Problem requirements:
The answer must be an exact copy of the lines from the one containing "The width and" through the last line of the records, with the pictures left out.
[Extracted entries — start]
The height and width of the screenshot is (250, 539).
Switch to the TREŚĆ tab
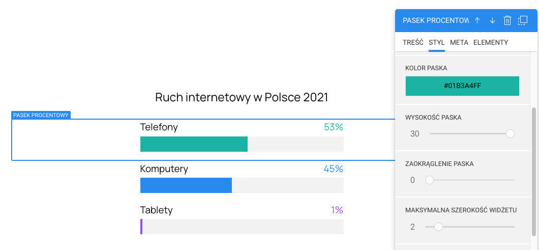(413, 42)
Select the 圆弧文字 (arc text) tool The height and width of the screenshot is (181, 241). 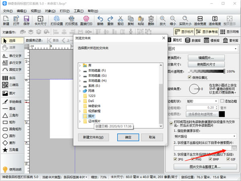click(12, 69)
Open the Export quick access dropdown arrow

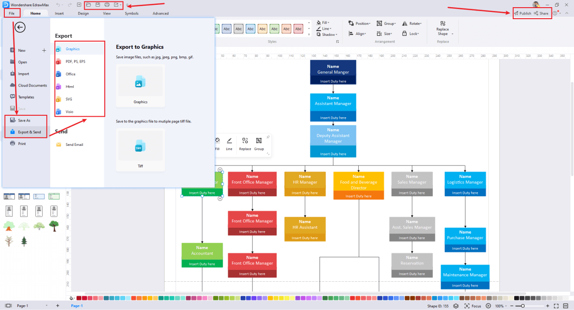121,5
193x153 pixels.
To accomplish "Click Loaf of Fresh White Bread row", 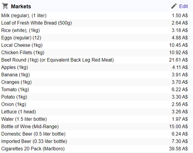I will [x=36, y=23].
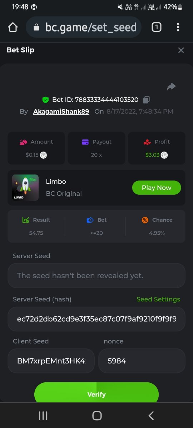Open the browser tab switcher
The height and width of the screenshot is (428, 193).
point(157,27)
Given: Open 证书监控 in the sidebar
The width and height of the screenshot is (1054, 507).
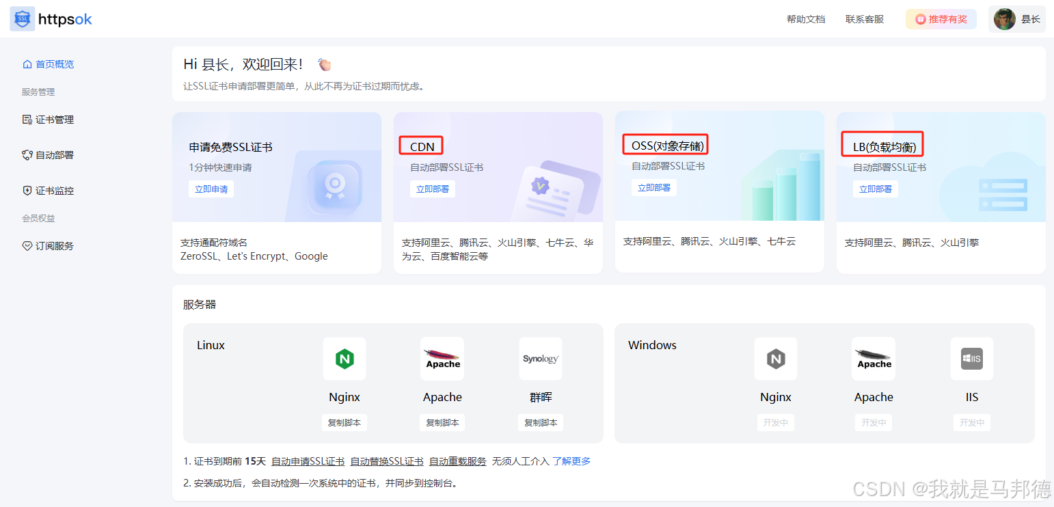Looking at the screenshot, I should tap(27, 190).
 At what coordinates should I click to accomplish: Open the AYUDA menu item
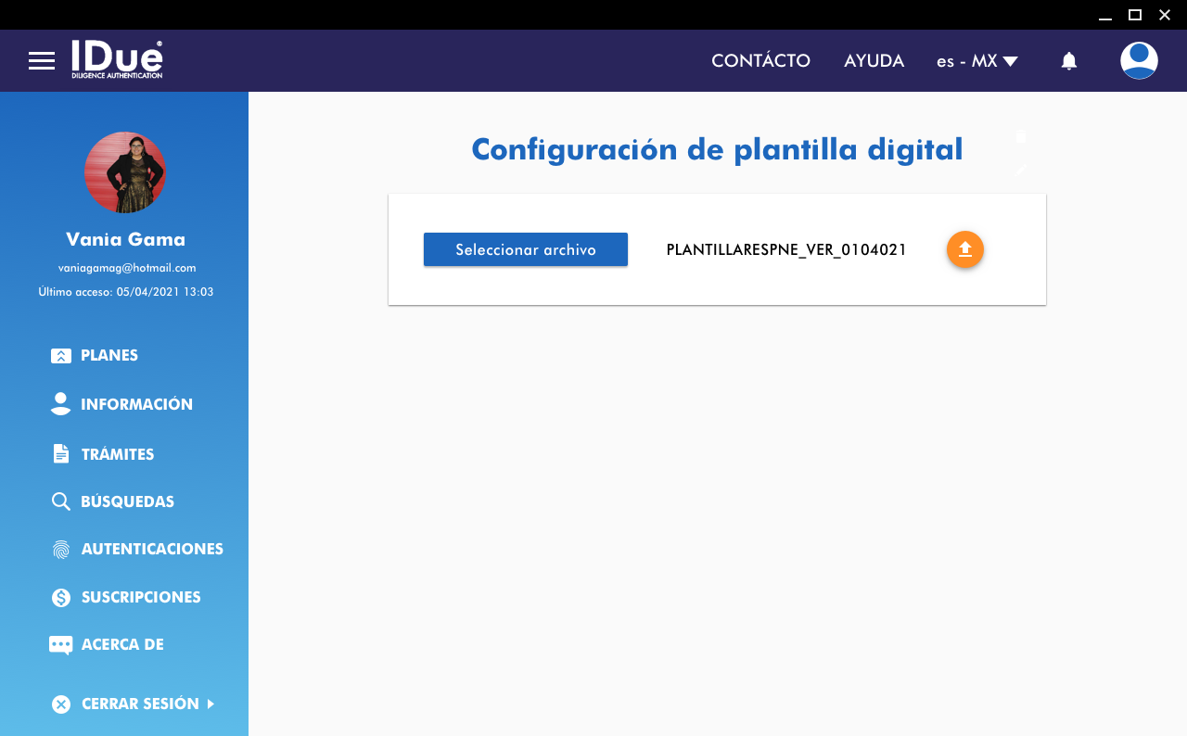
[Extracted entries — finish]
Answer:
The width and height of the screenshot is (1054, 507).
Looking at the screenshot, I should tap(27, 190).
 At what coordinates should I click to accomplish: Open the AYUDA menu item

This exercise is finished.